Records from a data source:
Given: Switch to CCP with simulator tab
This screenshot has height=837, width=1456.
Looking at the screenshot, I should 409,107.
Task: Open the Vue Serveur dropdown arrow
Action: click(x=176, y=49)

#### Task instructions
Would you copy out all the entries above without changing a single character?

#### Expected output
Given: Switch to CCP with simulator tab
This screenshot has height=837, width=1456.
Looking at the screenshot, I should 409,107.
Task: Open the Vue Serveur dropdown arrow
Action: click(x=176, y=49)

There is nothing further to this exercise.